Differential expression of CD14-dependent and independent pathways for chemokine induction regulates neutrophil trafficking in infection

Previous studies have shown that CD14^/ mice are resistant to peritoneal infection with some clinical isolates of Escherichia coli and that this resistance is accompanied by an enhanced ability to clear the bacteria; in contrast, normal mice expressing CD14 fail to clear the bacteria, causing severe sepsis and death.

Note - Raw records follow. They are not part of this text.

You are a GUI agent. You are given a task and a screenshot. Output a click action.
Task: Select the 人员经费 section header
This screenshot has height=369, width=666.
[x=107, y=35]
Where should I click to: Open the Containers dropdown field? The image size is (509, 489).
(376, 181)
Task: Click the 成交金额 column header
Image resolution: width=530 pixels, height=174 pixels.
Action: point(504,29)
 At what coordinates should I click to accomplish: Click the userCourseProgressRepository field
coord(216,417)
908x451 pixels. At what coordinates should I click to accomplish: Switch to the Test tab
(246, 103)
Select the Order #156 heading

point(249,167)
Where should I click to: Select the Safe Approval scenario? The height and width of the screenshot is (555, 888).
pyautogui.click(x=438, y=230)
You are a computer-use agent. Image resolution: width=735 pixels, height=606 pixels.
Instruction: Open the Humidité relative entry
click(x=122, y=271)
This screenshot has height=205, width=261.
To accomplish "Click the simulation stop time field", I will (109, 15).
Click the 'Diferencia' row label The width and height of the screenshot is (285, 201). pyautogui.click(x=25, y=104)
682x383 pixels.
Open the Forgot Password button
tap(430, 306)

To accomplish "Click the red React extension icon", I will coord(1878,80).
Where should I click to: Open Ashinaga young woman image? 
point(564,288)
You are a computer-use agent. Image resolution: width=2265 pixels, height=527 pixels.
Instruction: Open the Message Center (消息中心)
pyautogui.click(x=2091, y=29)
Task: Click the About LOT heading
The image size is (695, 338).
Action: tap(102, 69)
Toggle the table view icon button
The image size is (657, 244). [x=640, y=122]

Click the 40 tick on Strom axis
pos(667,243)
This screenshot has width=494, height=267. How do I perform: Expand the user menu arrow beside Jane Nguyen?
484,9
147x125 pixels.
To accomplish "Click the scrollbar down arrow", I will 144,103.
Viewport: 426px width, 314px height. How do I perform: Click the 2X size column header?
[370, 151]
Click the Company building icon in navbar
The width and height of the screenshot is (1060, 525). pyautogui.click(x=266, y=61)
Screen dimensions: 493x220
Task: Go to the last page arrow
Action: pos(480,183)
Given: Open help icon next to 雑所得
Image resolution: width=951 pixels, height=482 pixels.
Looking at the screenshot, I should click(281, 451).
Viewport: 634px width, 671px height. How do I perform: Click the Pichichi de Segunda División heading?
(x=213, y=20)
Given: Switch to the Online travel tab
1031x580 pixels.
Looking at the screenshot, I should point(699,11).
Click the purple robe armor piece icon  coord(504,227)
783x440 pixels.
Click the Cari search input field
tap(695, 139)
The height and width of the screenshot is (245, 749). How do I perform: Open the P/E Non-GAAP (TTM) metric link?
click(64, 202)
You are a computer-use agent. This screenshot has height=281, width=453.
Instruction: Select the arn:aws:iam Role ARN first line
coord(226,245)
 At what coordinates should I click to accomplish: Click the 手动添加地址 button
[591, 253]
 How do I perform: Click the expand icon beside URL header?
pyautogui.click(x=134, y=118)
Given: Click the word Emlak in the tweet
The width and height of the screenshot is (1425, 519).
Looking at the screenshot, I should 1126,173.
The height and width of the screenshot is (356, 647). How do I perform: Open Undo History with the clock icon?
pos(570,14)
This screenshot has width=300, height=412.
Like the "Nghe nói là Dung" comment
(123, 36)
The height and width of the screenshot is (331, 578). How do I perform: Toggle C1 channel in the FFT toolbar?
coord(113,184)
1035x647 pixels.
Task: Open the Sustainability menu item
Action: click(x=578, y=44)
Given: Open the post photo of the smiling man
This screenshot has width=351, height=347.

The enhanced clearance in CD14^/ mice is dependent on early neutrophil recruitment to the local foci of infection in the PC. The studies described show that neutrophil recruitment in CD14^/ mice occurs as a result of the local induction of the CXCL1 and CXCL2 chemokines, KC and MIP-2. Although local induction of these chemokines also occurs in normal mice, their effects on neutrophil recruitment to the PC appear to be counterbalanced by very high levels of these chemokines in the blood of normal, but not CD14 ^/, mice. Neutrophil recruitment to the PC is also inhibited in normal mice in response to LPS, which also induces high chemokine levels in the blood of normal, but not CD14 ^/, mice. However, MPLA, a monophosphorylated derivative of LPS, is able to induce early neutrophil recruitment in normal mice; this is because MPLA, unlike LPS or E. coli, induces MIP-2 and KC in the PC but not in the blood of normal mice. The pretreatment of normal mice with MPLA is able to protect them from a lethal E. coli infection. Thus, stimulation of a local CD14-independent chemokine induction pathway without triggering a systemic CD14-dependent chemokine pathway can protect against severe E. coli infections.